Work instruction » Make an exact copy of the lines from the one holding "You are a computer-use agent. Viewport: 580px" through the end of the entries below, both ends kept, and of nothing else. Exclude pictures.

** Opening Provided data block **

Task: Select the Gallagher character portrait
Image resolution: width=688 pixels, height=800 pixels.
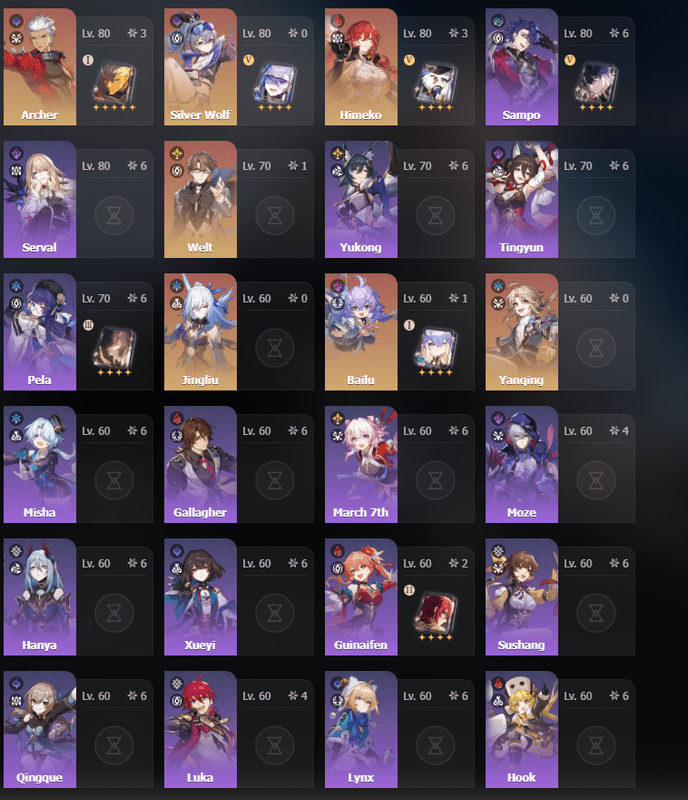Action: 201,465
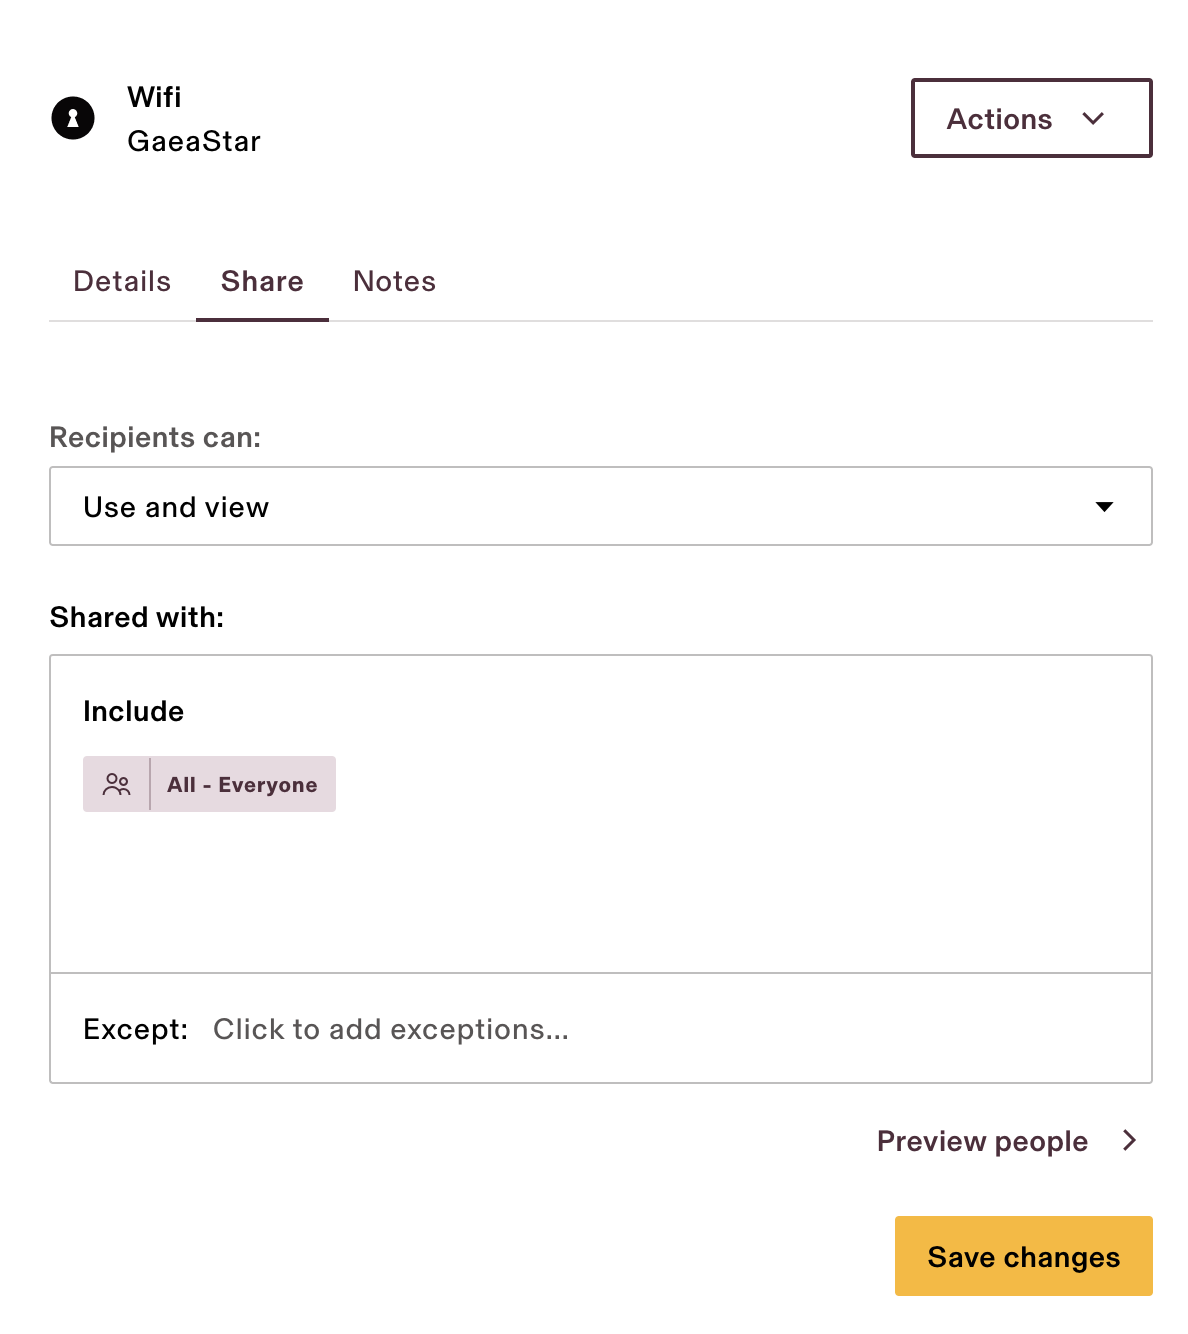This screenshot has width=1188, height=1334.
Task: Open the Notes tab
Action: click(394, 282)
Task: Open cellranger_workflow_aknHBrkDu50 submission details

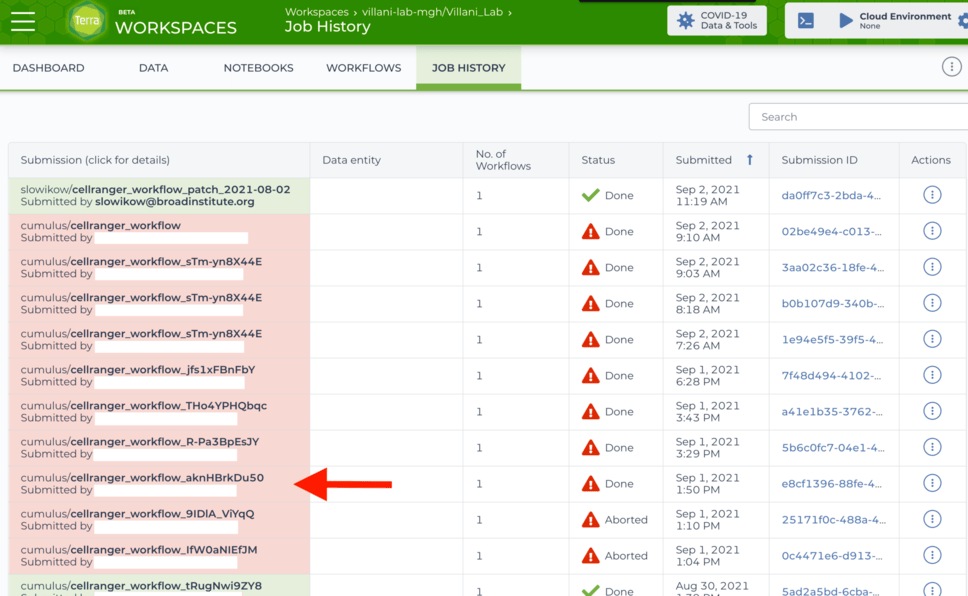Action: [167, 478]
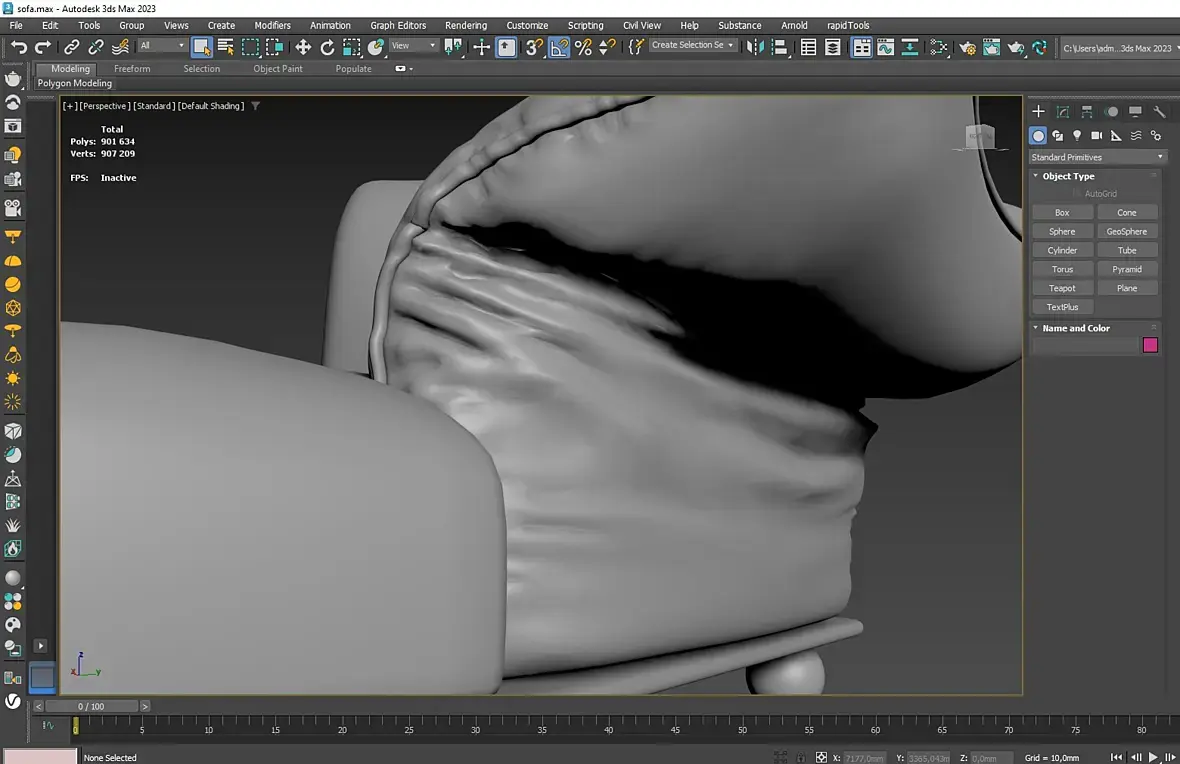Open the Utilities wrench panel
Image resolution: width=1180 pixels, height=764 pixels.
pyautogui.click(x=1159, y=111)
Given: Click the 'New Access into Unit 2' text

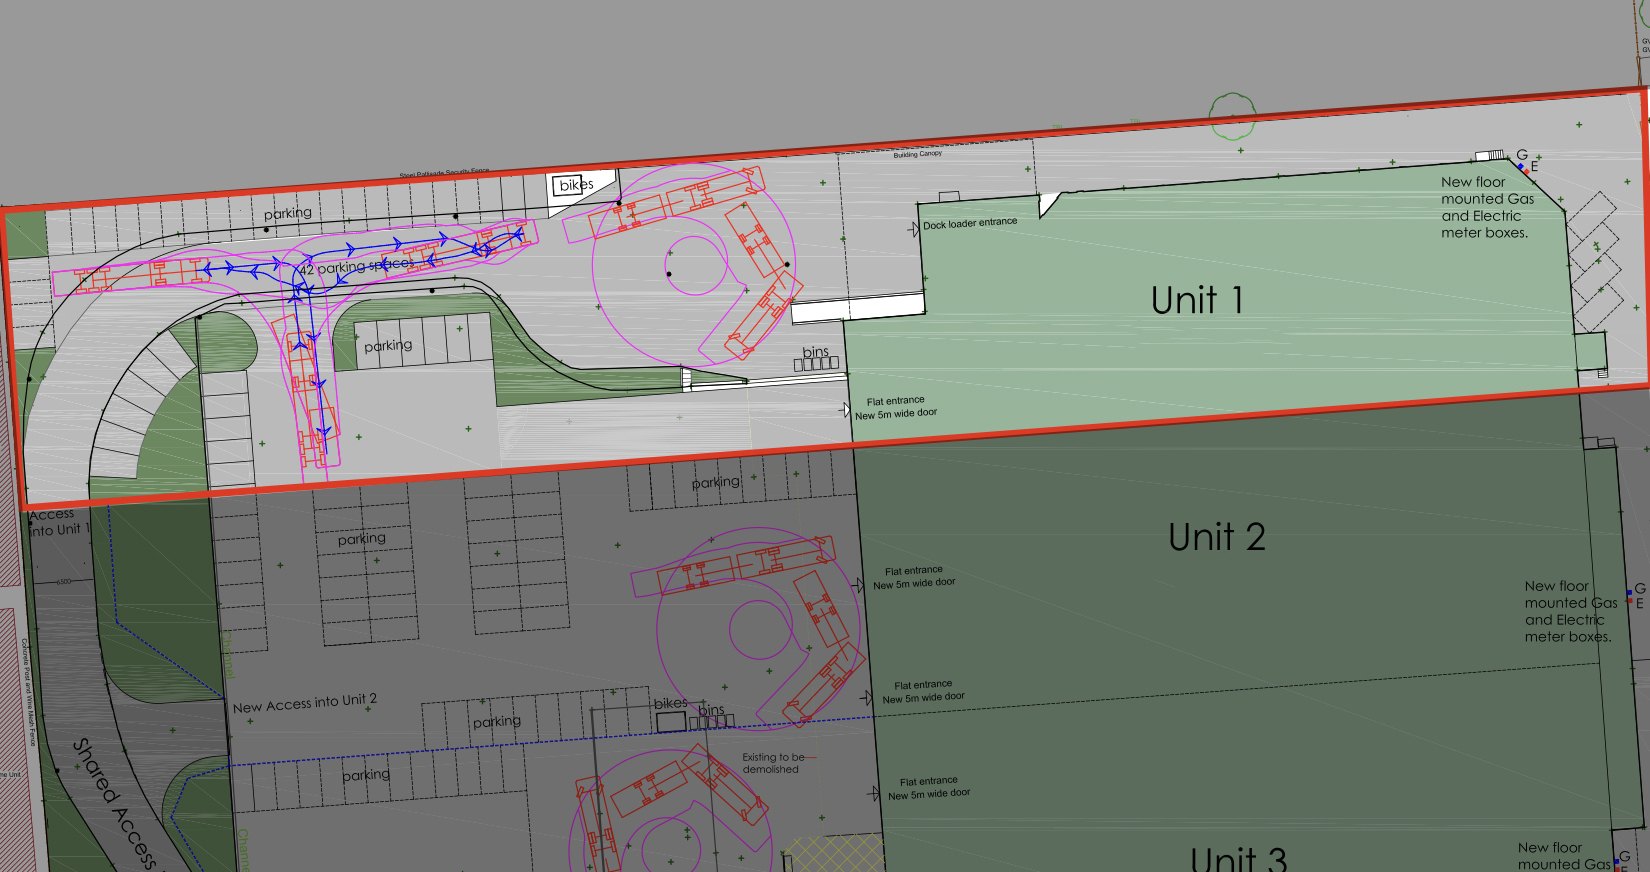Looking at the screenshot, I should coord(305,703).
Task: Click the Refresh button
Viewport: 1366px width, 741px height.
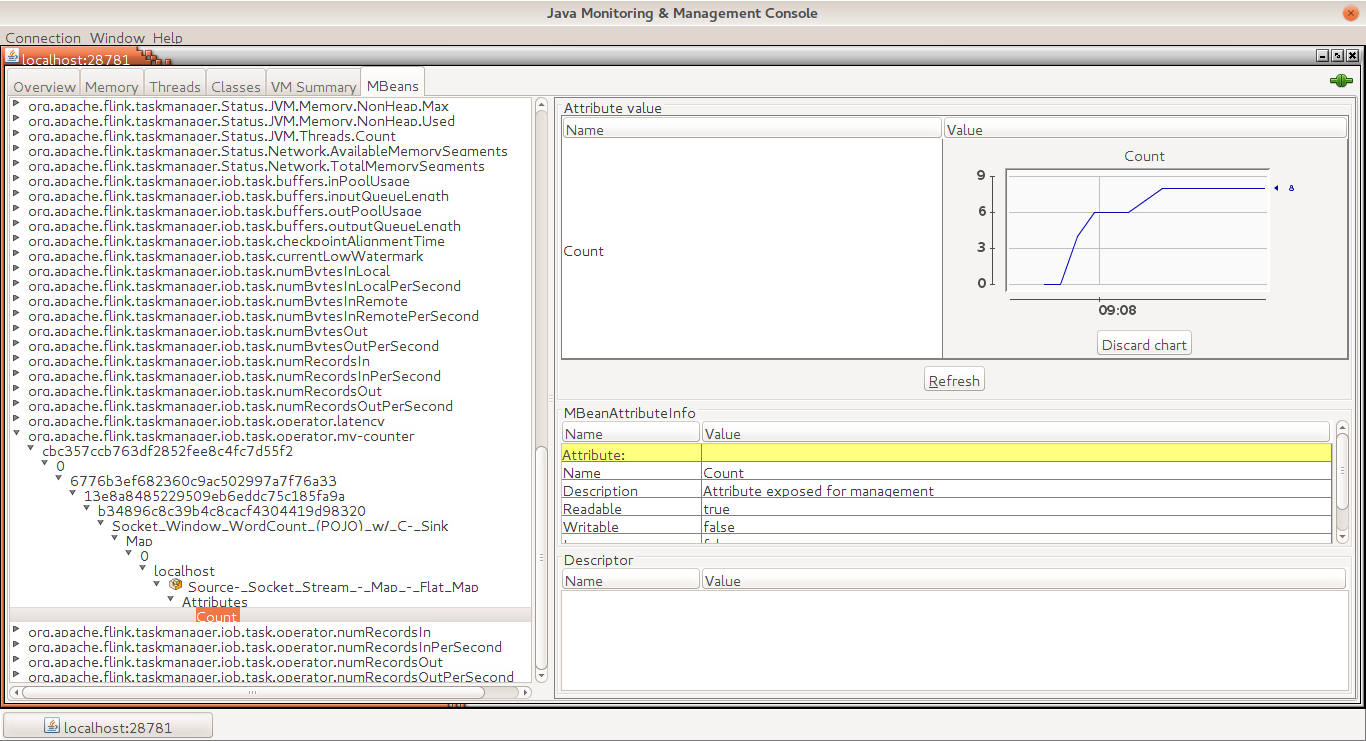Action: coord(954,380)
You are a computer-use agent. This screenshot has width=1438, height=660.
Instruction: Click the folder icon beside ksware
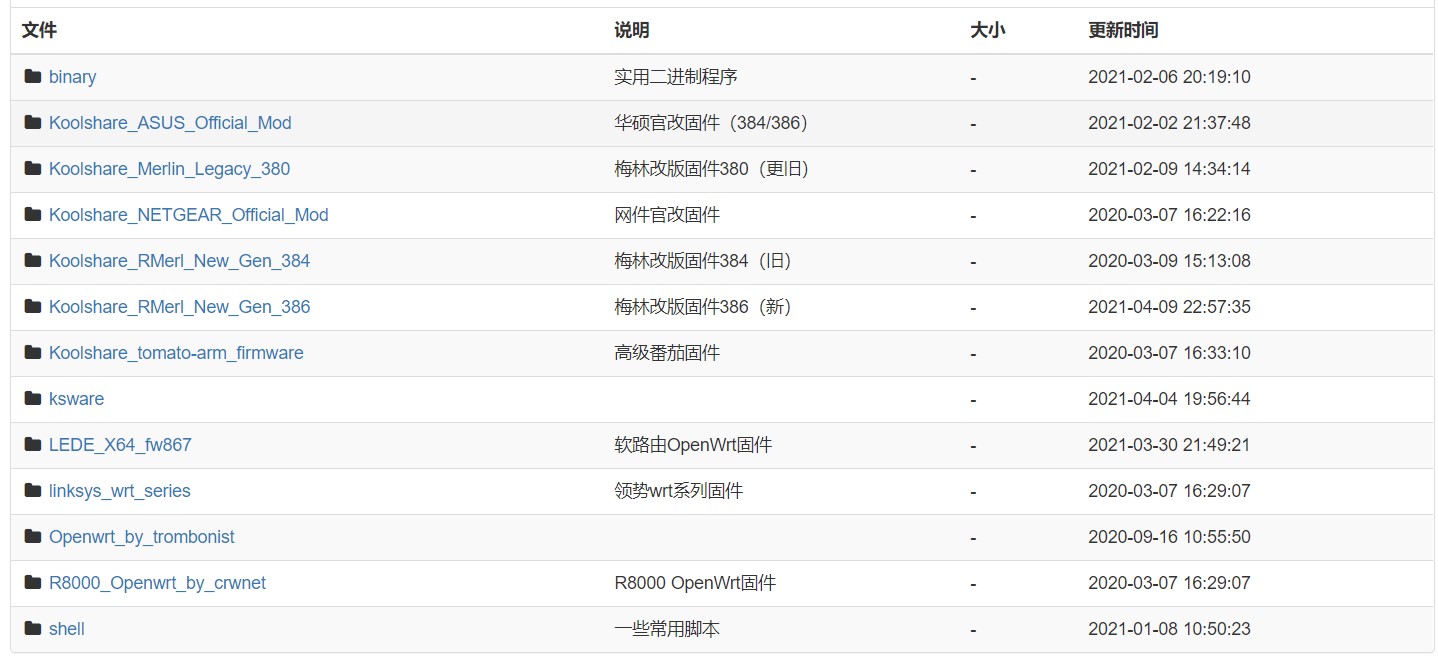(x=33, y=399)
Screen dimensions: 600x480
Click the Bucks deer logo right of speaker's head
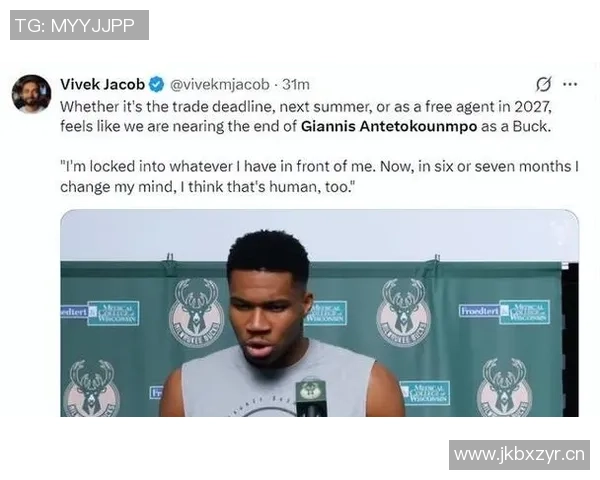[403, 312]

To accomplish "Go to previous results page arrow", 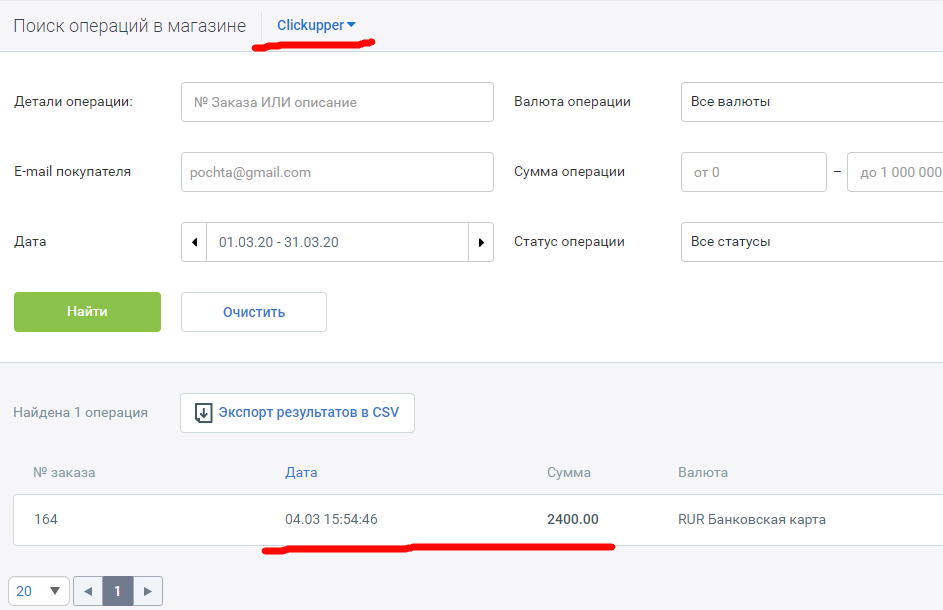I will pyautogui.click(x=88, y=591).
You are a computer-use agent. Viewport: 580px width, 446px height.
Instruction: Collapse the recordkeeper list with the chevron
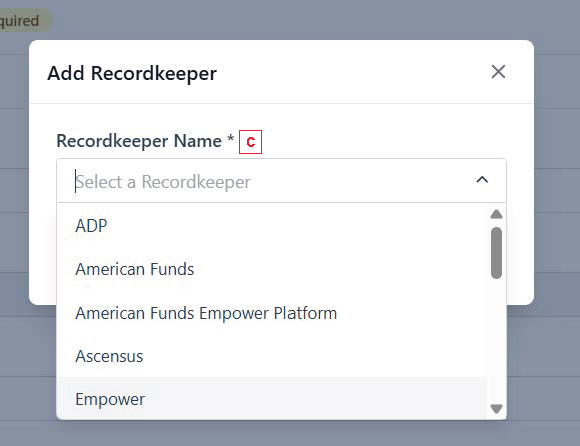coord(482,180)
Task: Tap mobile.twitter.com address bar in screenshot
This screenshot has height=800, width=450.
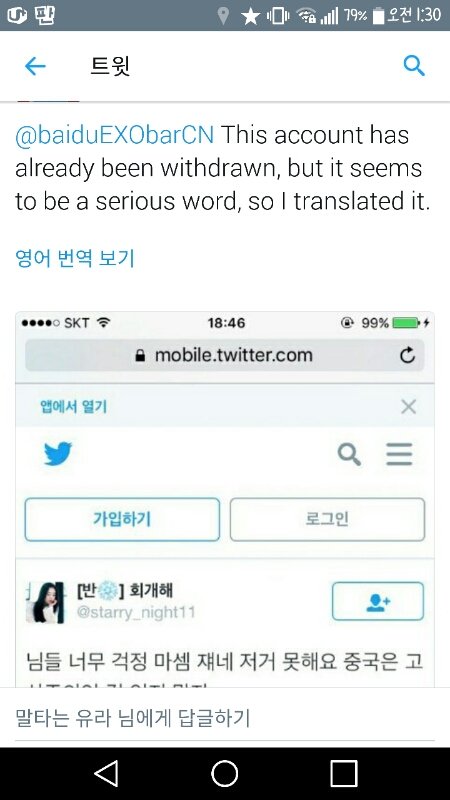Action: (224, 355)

** Closing Provided data block **

Written solution »
You are a computer-use agent. Viewport: 580px width, 446px height.
Instruction: Collapse the recordkeeper list with the chevron
coord(482,180)
Task: Tap mobile.twitter.com address bar in screenshot
This screenshot has height=800, width=450.
Action: (224, 355)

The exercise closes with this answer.